-- Text shown --
# New Nvidia driver 196.21 & Precision...



## Mindweaver (Jan 20, 2010)

Hey guys just installed new Nvidia 196.21 Driver, and Precision 1.9.0... and they do not play well together. I checked over at evga's forum, and they are aware of the problem and are working hard to resolve it. 

Also, user's on the forum have reported MSI Afterburner overclocking utility not working either with the new drivers. So, I wouldn't update drivers until this issue is resolved. I wish I would have know this before spending around 30 minutes uninstalling the driver, cleaning the reg, and running driver sweeper a few times.. err you guys know the drill..  Oh well, live and learn! 

*Know problems*
Shader Clock doesn't show
Overclocking doesn't work


----------



## MilkyWay (Jan 20, 2010)

Dont worry about it evga are fixing it, i heard about that too i heard there was another problem with the drivers and nvidia are posting them back up on the nvidia site again cant remember what it was. It may have been the down clocking wasn't working correctly.


----------



## bogmali (Jan 20, 2010)

I'll let mine sit overnight, too tired right now to play with it. Will do it tomorrow.


----------



## W1zzard (Jan 20, 2010)

known issue. nvidia screwed up in this release. everest, rivatuner and everything based on it are affected. gpuz works fine though


----------



## cat_fish_1 (Jan 20, 2010)

My GPU Physx doesnt work with this releas :S have to play dark void without now..


----------

-- Objective --
Answer these questions about the forum thread on the Nvidia 196.21 driver:
(a) What version of Precision did Mindweaver install along with the new driver?
(b) Which tool does W1zzard say still works fine?
(c) What game does cat_fish_1 now have to play without GPU PhysX?

Stored items
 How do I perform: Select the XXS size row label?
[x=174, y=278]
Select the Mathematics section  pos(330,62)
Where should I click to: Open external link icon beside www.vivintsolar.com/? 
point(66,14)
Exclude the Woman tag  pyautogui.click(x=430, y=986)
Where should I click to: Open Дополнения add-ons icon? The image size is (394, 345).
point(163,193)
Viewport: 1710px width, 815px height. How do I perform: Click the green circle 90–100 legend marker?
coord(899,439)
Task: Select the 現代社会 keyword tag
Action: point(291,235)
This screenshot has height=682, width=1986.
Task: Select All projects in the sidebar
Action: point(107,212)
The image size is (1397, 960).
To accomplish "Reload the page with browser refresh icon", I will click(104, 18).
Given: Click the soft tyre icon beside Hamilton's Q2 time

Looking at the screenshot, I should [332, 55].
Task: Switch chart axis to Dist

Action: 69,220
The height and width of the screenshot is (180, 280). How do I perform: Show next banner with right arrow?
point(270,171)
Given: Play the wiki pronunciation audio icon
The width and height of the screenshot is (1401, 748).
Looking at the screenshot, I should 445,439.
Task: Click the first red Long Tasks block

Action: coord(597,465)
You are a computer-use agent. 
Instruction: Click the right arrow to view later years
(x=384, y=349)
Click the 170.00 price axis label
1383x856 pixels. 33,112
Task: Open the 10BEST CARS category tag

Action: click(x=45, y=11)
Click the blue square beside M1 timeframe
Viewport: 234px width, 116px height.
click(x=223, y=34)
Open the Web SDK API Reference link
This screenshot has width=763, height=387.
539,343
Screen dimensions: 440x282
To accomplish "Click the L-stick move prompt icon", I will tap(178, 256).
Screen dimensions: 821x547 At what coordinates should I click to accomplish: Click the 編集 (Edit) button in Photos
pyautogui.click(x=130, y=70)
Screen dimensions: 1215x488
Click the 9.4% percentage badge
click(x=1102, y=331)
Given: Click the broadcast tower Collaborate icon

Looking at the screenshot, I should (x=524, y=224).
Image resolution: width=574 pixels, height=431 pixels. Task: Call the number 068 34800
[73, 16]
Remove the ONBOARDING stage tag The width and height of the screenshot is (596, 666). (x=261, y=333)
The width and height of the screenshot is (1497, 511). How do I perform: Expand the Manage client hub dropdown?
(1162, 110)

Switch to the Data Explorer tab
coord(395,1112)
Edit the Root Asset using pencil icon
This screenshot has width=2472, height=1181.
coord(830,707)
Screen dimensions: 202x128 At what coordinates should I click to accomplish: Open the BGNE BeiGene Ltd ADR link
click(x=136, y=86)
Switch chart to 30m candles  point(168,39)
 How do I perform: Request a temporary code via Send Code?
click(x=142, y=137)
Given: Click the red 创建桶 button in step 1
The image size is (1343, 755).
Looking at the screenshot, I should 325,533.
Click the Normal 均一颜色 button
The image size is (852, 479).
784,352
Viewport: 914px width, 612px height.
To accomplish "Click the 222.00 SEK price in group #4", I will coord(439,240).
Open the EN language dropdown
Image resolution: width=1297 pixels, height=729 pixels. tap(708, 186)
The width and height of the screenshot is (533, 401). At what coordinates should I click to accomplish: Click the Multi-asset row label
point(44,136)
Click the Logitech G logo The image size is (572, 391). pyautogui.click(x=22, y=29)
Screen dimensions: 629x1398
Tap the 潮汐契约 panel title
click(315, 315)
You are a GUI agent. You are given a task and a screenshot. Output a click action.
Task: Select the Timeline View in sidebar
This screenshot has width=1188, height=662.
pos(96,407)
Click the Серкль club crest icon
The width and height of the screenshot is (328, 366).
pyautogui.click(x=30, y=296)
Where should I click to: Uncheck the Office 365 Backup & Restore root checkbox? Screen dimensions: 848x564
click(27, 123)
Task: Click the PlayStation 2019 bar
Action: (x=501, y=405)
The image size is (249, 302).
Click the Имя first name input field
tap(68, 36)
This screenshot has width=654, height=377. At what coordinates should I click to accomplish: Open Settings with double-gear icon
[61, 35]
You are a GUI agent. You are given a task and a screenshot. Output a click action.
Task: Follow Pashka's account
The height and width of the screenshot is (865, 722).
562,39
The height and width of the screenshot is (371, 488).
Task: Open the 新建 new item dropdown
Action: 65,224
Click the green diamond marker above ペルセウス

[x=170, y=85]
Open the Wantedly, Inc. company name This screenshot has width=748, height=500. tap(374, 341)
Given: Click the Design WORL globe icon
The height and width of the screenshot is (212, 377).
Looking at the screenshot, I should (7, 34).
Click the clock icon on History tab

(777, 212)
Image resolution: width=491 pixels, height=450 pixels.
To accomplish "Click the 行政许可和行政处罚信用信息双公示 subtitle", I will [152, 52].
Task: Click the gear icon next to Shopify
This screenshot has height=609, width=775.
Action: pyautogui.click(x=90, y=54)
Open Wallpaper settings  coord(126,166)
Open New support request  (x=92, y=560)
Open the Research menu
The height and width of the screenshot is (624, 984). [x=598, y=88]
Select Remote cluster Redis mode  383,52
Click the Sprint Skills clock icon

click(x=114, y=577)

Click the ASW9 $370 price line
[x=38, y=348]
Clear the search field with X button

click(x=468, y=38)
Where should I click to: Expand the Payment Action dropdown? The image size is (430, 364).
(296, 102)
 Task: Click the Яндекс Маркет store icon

-- Task response --
(a) 1.9.0
(b) GPU-Z
(c) Dark Void